> [Stated exercise]:
Starting with the line with "How do I perform: Select" and going on through the line with "point(61,513)", rewrite the rows with "anchor icon" replaced by "anchor symbol" and everything else unchanged. Leave the pictures out of your answer.

> [Record excerpts]:

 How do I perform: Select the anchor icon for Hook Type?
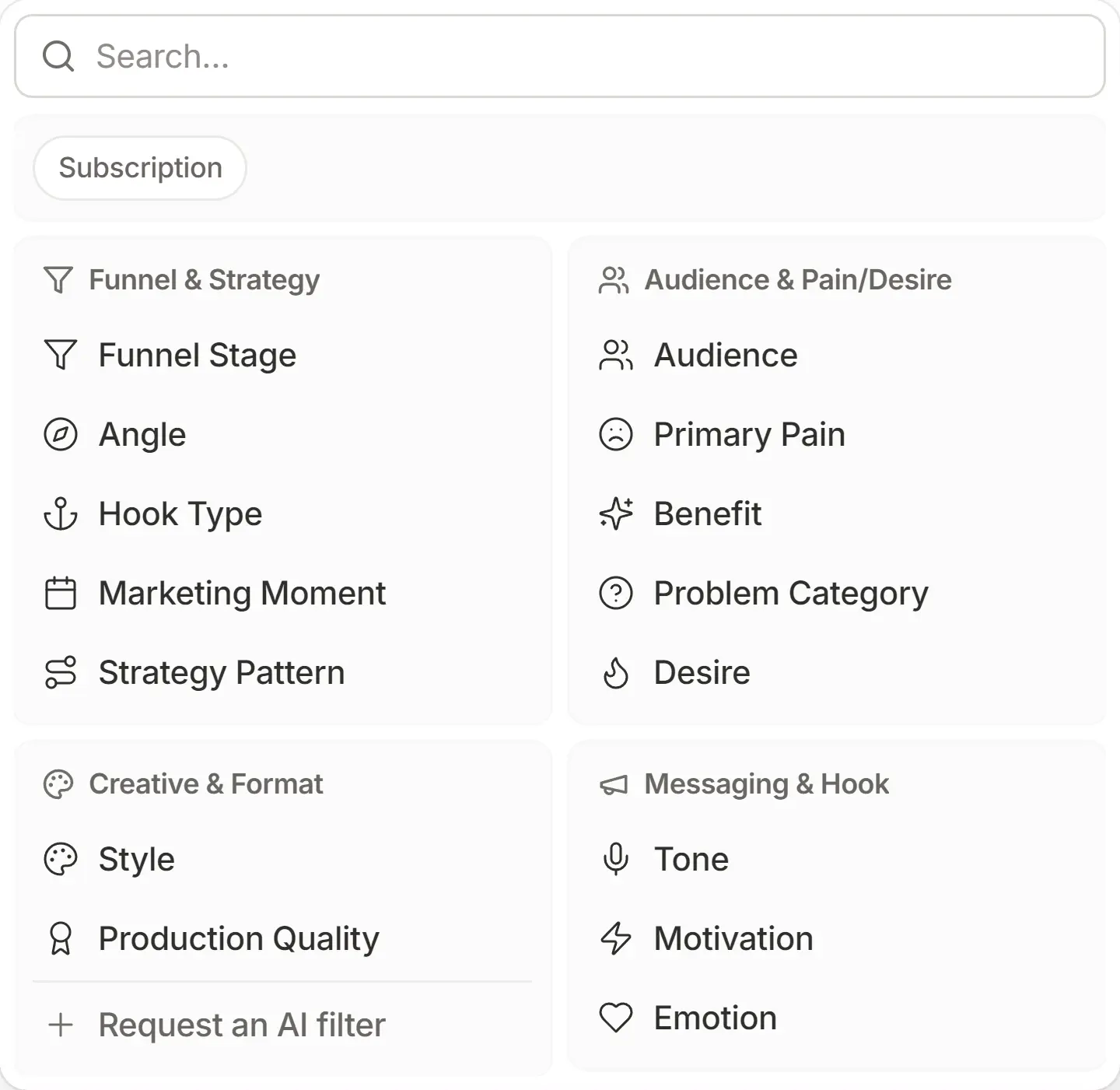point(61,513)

--

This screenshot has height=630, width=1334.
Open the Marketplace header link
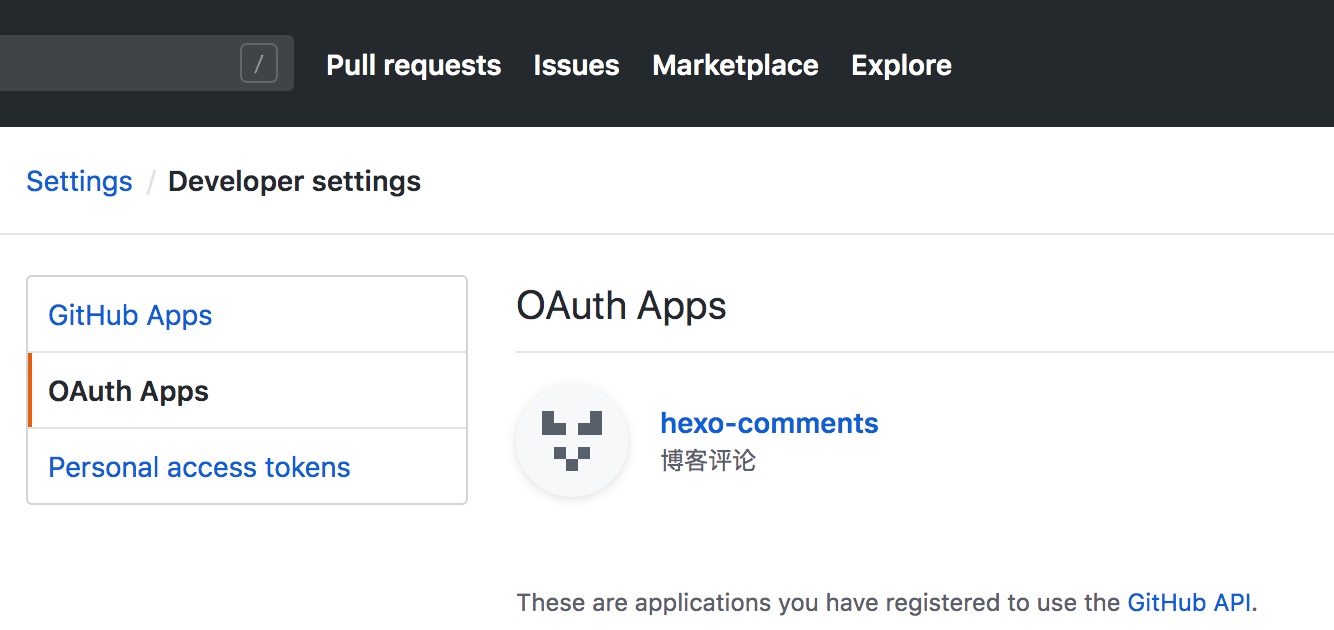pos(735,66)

> [Finished exercise]:
 How do I perform: Select the anchor symbol for Hook Type?
point(61,513)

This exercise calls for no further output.